[Extracted data entries]
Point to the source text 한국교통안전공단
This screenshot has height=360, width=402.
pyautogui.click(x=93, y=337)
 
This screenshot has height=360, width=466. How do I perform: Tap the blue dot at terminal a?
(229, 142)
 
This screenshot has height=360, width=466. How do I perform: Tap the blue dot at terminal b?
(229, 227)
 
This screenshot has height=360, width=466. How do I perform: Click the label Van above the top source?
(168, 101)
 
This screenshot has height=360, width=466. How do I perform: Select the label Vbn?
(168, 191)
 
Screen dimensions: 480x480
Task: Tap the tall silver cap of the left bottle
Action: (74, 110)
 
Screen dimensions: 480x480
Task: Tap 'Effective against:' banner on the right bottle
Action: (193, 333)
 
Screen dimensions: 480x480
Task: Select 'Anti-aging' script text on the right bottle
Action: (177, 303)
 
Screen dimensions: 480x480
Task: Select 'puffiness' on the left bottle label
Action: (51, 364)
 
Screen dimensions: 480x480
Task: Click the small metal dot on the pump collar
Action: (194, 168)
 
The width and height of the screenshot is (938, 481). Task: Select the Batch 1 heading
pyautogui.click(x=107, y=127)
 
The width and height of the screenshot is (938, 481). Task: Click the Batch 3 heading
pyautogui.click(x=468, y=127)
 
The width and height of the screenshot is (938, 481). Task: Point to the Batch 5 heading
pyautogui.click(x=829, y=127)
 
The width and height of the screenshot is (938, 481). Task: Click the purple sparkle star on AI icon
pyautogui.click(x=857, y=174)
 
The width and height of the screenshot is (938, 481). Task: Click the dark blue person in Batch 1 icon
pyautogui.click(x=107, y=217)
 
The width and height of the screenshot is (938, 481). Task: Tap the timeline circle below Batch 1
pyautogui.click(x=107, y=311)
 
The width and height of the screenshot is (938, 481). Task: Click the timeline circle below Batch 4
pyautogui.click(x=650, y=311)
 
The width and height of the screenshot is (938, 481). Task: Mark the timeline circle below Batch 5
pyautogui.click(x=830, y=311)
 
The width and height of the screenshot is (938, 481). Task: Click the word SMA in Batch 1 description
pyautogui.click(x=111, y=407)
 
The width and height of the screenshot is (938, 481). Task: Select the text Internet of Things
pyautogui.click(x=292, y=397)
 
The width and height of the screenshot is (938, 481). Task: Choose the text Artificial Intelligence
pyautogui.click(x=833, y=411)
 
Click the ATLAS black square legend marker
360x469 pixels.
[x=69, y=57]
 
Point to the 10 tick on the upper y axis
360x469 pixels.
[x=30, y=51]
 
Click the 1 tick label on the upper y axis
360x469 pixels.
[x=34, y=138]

*What is expected*
Extract every line of the entries above and reproduce all of them word for word, with nothing changed or left out.

*Result for this exercise*
Point to the source text 한국교통안전공단
This screenshot has height=360, width=402.
pyautogui.click(x=93, y=337)
 
This screenshot has height=360, width=466. How do I perform: Tap the blue dot at terminal a?
(229, 142)
 
This screenshot has height=360, width=466. How do I perform: Tap the blue dot at terminal b?
(229, 227)
 
This screenshot has height=360, width=466. How do I perform: Click the label Van above the top source?
(168, 101)
 
This screenshot has height=360, width=466. How do I perform: Select the label Vbn?
(168, 191)
 
Screen dimensions: 480x480
Task: Tap the tall silver cap of the left bottle
Action: (74, 110)
 
Screen dimensions: 480x480
Task: Tap 'Effective against:' banner on the right bottle
Action: (193, 333)
 
Screen dimensions: 480x480
Task: Select 'Anti-aging' script text on the right bottle
Action: (177, 303)
 
Screen dimensions: 480x480
Task: Select 'puffiness' on the left bottle label
Action: (51, 364)
 
Screen dimensions: 480x480
Task: Click the small metal dot on the pump collar
Action: (194, 168)
 
The width and height of the screenshot is (938, 481). Task: Select the Batch 1 heading
pyautogui.click(x=107, y=127)
 
The width and height of the screenshot is (938, 481). Task: Click the Batch 3 heading
pyautogui.click(x=468, y=127)
 
The width and height of the screenshot is (938, 481). Task: Point to the Batch 5 heading
pyautogui.click(x=829, y=127)
 
The width and height of the screenshot is (938, 481). Task: Click the purple sparkle star on AI icon
pyautogui.click(x=857, y=174)
 
The width and height of the screenshot is (938, 481). Task: Click the dark blue person in Batch 1 icon
pyautogui.click(x=107, y=217)
 
The width and height of the screenshot is (938, 481). Task: Tap the timeline circle below Batch 1
pyautogui.click(x=107, y=311)
 
The width and height of the screenshot is (938, 481). Task: Click the timeline circle below Batch 4
pyautogui.click(x=650, y=311)
 
The width and height of the screenshot is (938, 481). Task: Mark the timeline circle below Batch 5
pyautogui.click(x=830, y=311)
 
The width and height of the screenshot is (938, 481). Task: Click the word SMA in Batch 1 description
pyautogui.click(x=111, y=407)
 
The width and height of the screenshot is (938, 481). Task: Select the text Internet of Things
pyautogui.click(x=292, y=397)
 
The width and height of the screenshot is (938, 481). Task: Choose the text Artificial Intelligence
pyautogui.click(x=833, y=411)
 
Click the ATLAS black square legend marker
360x469 pixels.
[x=69, y=57]
 
Point to the 10 tick on the upper y axis
360x469 pixels.
[x=30, y=51]
 
Click the 1 tick label on the upper y axis
360x469 pixels.
[x=34, y=138]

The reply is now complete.